#### Recorded data ####

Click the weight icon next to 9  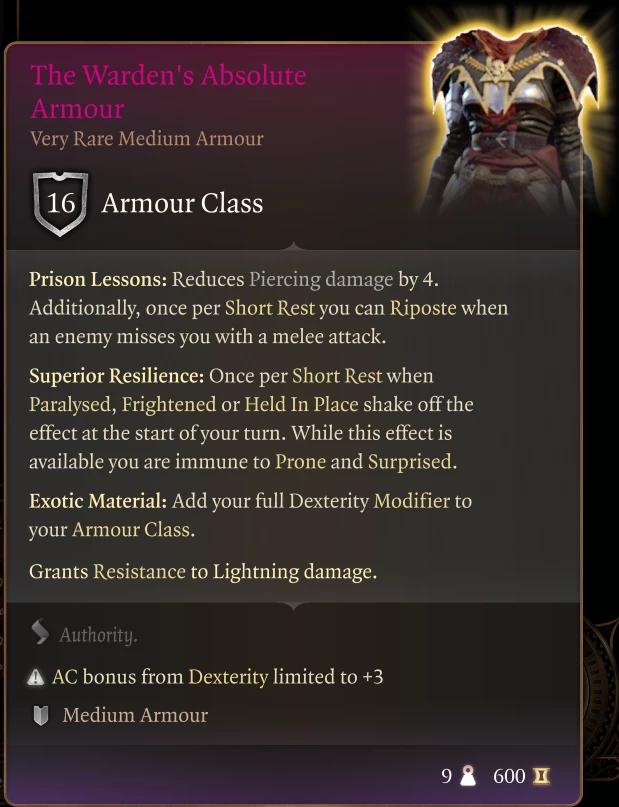point(467,776)
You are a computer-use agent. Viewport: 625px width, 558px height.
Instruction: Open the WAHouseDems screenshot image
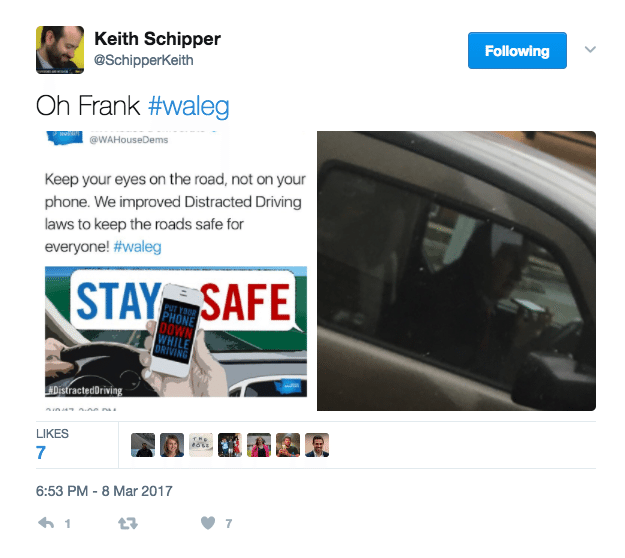click(176, 271)
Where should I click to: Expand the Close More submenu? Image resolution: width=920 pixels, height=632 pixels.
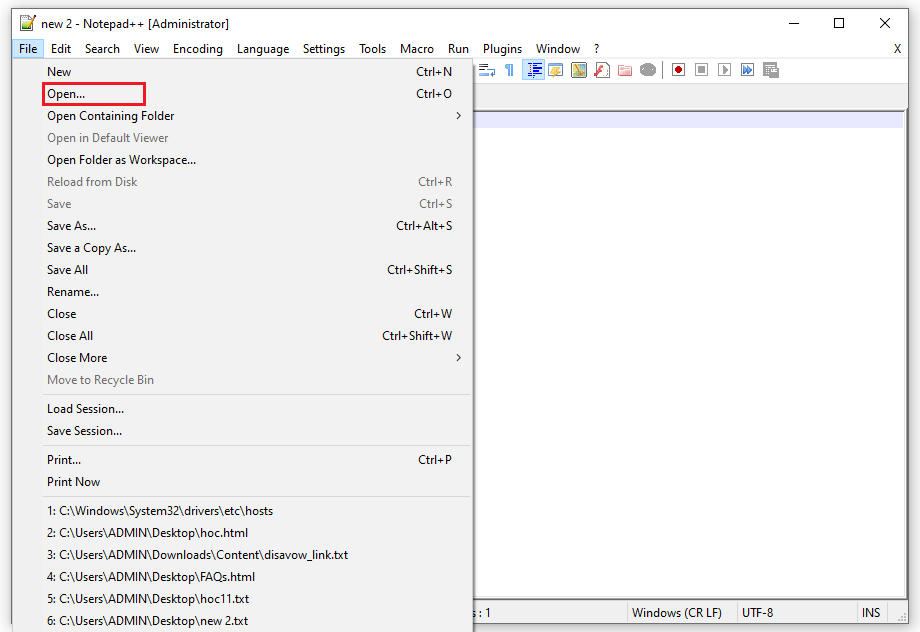point(458,358)
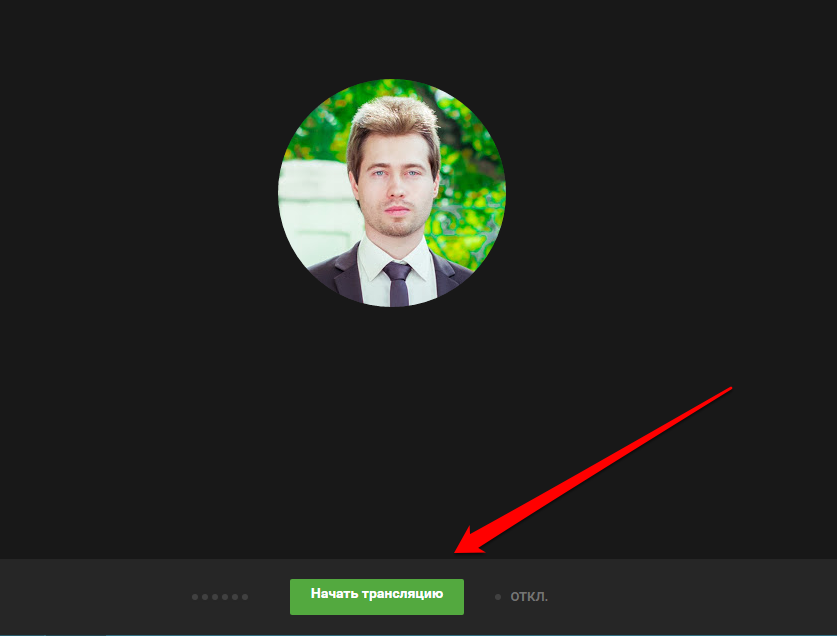This screenshot has height=636, width=837.
Task: Click the tip of the red arrow
Action: (458, 551)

####

Pictures are to be omitted. The lines from the line holding "Where should I" through the closing line of the data above are to be set down exactly, and nothing more.

Where should I click to: Expand the Close More submenu? Image resolution: width=920 pixels, height=632 pixels.
point(458,358)
This screenshot has height=636, width=837.
Task: Click the tip of the red arrow
Action: (458, 551)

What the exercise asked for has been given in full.